• **Selected passage**:
I found a bit of time, and I added the sources to the article[7]. I left the second statement for now in case someone can find a source for it. --Enric Naval (talk) 06:20, 13 May 2008 (UTC)

one month later

Cleanr is back in action. Apparently Cleanr was concerned to edit the page but was too lazy to add the citation. Thus, instead of adding the citation, Cleanr just deleted the fact alltogether, about the iTV demo by Steve Jobs. I spent a major amount of time above citing the facts and the sources but said that I did not want to edit the Rocketboom page. However, because Cleanr is back (as they say), doing harmful edits to the article, Im here to defend the article. Its not my job to imporve it and I added all the info you need to know about the citations right here in the talk page so hopefully someone will improve the article instead of doing what Cleanr always does which is negitive edits. Andrewbaron (talk) 03:36, 21 June 2008 (UTC)

Andrew, it was deleted because there is no source for "Rocketboom was demonstrated exclusively on stage a second time by Steve Jobs during the introduction of the iTV in September, 2006". Hum, wait, let me see, the NYT times talks about the Video Ipod introduction [8], but the engadget talks about the iTV introduction [9], and engadget commentary section says that video ipod is not still introduced (?!) Maybe we are talking of different events?? Please check the change I did to see if it's correct.
Btw, I think that maybe the events are on the wrong order, aka the iTV presentation was before the video ipod presentation. Nah, according to rolling stones the video ipod presentation was on october 2005 [10], so it was before the itv presentation.
From the video source, it seems that the podcast list ws on the Imac G5 screen, so I made this change. (he was showing off the remote control for the Imac, see the video source a few seconds before 13:39).
Pending issues:
  • source for the rocketboom being show in exclusivity on the iTV event when (allegedly) shown a second time on-screen.
Btw, profuse apologies, since I was the one who made the mistake of confusing the two events in the first place. --Enric Naval (talk) 18:04, 21 June 2008 (UTC)
I found a list of Apple events movies [11] (near the middle of the page). There is a movie for a October September 2006 event [12] which I suspect to be the one where Rocketboom appears for a second time. Can someone check the video and detail at what minutes is Rocketboom mentioned so other people can check it and add it to the article? (I'm not really into watching Steve Jobs talk for an hour and a half :P ) --Enric Naval (talk) 20:37, 21 June 2008 (UTC)

• **Information provided**:
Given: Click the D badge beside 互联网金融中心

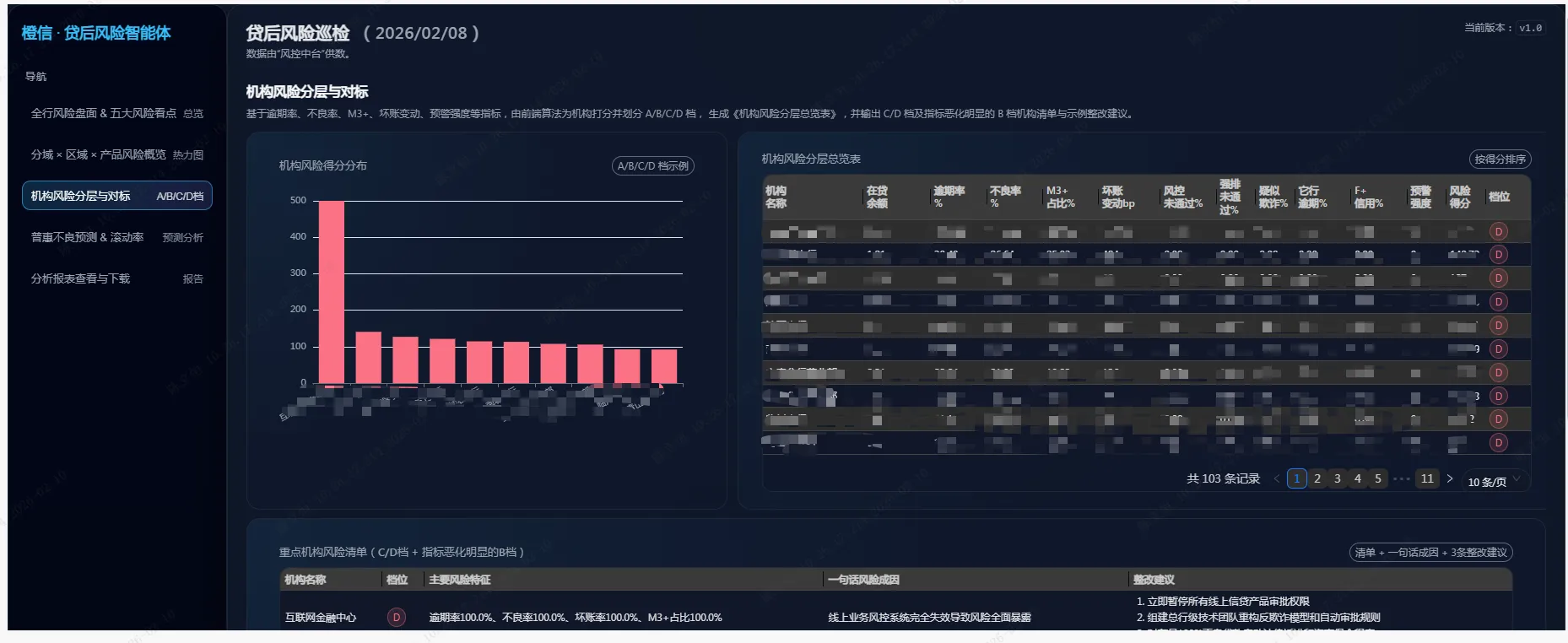Looking at the screenshot, I should pyautogui.click(x=396, y=617).
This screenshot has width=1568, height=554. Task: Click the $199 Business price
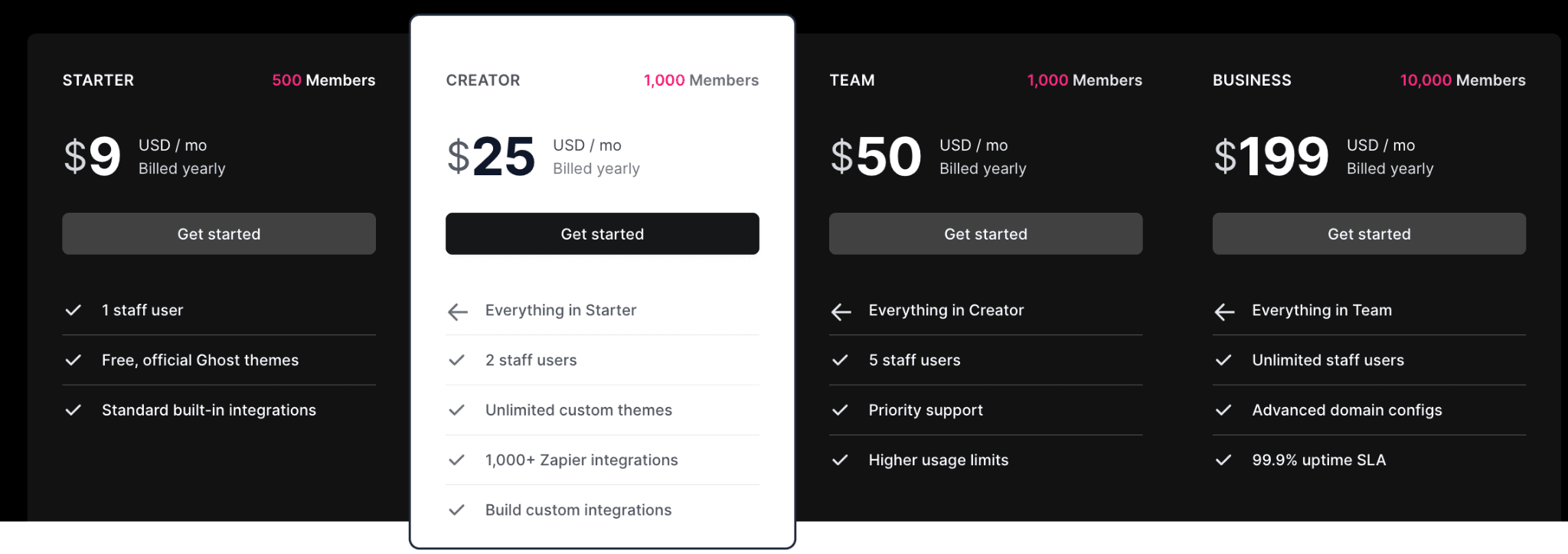[1271, 157]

• **Tasks to complete**:
1. Answer these about the talk-page discussion:
(a) According to Rolling Stone, when did the video iPod presentation take place?
(b) Which fact about Steve Jobs does Andrewbaron say Cleanr deleted?
(c) Which computer was Jobs showing off the remote control for in the video source?
2. Repeat the part of the talk-page discussion starting with "I found a bit" and going on through "May 2008 (UTC)".
The data has no part in this.

• **The responses**:
1.
(a) October 2005
(b) The iTV demo by Steve Jobs
(c) The iMac

2.
I found a bit of time, and I added the sources to the article[7]. I left the second statement for now in case someone can find a source for it. --Enric Naval (talk) 06:20, 13 May 2008 (UTC)